濮阳越看了眼七王爷。一脸嫌弃。
七王爷看了眼濮阳越。一脸不屑。
于是两人同时道:“不玩了。”
“中途退出真心话大冒险的人。必须在脸上画乌龟。三天不准洗掉。”白岚果叫嚣。
“这是什么破规则。”濮阳越微怒。
“你刚才怎么沒说。”七王爷质疑。
“这是潜规则。更多更快章节请到。沒必要放在台面上说。但你们若执意要做胆小鬼。那便在脸上画只乌龟吧。否则……嘿嘿嘿嘿。赶紧亲一下。只要一下就好。碰到就算。看在你们两是新玩家的份上。我已经放宽不少条件了。”白岚果循循善诱。
最后濮阳越的脸色。被怨气和怒气憋成了紫红色。
七王爷的脸色也好不到哪里去。毕竟输的人是他。窘迫无比、扭捏无比地慢慢凑了过去。凑到濮阳越面前。第一时间更新皱着眉头苦着脸。犹豫了良久。心底一定在想:敢情自己的一世英名。今朝就要毁在晚辈手里了。
濮阳越闭上眼睛。痛苦得无以复加:“你要亲就快。否则滚蛋。”
哪有晚辈对长辈这么无礼的。白岚果看不下去。在七王爷背后推了他一把。说道:“放大了胆子占他便宜去。害什么臊。”
于是完全不曾料到背后突袭的七王爷。重心不稳往濮阳越身上扑去。最后。果断亲到了濮阳越的鼻子。
画面定格在那暧昧的一刻。因为两人的震惊而足足持续了三秒有余。白岚果真恨这会子沒有相机。否则有图有真相。往后不愁捏着他们的把柄到处放肆不怕被罚。
濮阳越一把推开七王爷。七王爷立即缩回马车角落。
两个人尴尬得谁也不看谁。第一时间更新可红透的脸颊分明掩饰不了方才的**。
被白岚果忽悠参与这个游戏。什么叫悔青了肠子。两人算是彻底见识到了。
半晌。待他二人缓过神來。白岚果正趴在窗口看风景。
濮阳越说:“再來。”
七王爷颔首:“好。”
白岚果诧异回眸:经过如此缠绵经历。两人难道兴致未廖。
自己算是同时整蛊了他二人。整濮阳越。因为他不肯放过自己。整七王爷。因为他不肯放过濮阳越。可这会子白岚果很有感觉:他们两个要联手整自己了。

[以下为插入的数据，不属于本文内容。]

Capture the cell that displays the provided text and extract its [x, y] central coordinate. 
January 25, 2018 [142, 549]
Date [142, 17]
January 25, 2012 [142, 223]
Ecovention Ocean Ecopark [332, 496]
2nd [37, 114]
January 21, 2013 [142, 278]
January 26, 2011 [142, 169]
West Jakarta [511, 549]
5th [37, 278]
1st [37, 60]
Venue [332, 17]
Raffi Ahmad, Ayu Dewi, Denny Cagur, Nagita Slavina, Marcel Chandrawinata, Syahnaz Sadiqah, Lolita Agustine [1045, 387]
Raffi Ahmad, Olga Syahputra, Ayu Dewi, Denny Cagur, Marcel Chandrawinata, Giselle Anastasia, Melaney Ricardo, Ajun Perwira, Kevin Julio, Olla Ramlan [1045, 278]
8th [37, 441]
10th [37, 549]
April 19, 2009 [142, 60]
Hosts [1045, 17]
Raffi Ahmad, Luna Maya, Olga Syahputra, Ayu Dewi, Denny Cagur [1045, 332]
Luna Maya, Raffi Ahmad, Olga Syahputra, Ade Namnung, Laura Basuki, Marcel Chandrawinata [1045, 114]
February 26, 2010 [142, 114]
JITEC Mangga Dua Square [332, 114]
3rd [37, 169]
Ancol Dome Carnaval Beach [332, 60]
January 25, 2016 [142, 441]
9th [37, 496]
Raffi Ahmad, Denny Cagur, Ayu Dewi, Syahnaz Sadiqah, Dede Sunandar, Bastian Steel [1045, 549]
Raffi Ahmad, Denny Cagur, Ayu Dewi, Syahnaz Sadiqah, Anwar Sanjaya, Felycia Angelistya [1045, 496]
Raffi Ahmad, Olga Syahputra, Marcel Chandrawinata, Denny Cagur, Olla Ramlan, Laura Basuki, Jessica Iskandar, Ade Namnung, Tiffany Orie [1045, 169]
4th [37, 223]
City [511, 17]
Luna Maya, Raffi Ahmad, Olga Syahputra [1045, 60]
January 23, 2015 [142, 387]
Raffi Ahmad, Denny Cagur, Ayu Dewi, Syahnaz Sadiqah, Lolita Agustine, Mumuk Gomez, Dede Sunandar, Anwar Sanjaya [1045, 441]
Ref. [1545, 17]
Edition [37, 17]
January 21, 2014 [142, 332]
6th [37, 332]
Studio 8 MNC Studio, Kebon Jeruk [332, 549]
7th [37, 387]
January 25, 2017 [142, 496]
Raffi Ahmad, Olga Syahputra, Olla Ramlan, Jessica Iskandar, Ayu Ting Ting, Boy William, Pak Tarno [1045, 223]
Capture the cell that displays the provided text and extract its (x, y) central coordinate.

“游戏已经结束了。”白岚果狡辩。“两轮为一局。一局结束。我累了。让我歇歇吧。”
刚躺下。却被濮阳越拎了起來:“你想结束。更多更快章节请到。沒那么容易。”
“方才是你定规矩。可如今入乡随俗。现在得由我们來定。”七王爷说。
“你……你们想干嘛。”白岚果真心为大卿皇帝感到心痛:恐怕打自濮阳越被封太子以來。这亲亲苦苦挤破一张龙椅的两人。就从未如此同仇敌忾过吧。皇帝若是知道今天这等局面。情何以堪呐。
“还能干嘛。继续掷骰子呗。”濮阳越诡笑反问。似笑非笑的眉眼透出凉凉的邪肆。
白岚果浑身一哆嗦:“别玩了吧。”
“你若沒胆玩。就在脸上画乌龟。七天不可洗掉。”七王爷玩弄骰子。霸气侧漏。
白岚果知道如若不从。他们一个太子一个王爷。要对付自己一个沒后台的小丫头。简直是不费吹灰之力就能把自己直接碾死。遂哆嗦了片刻后。拾起骰子:“玩就玩。谁怕谁呀。”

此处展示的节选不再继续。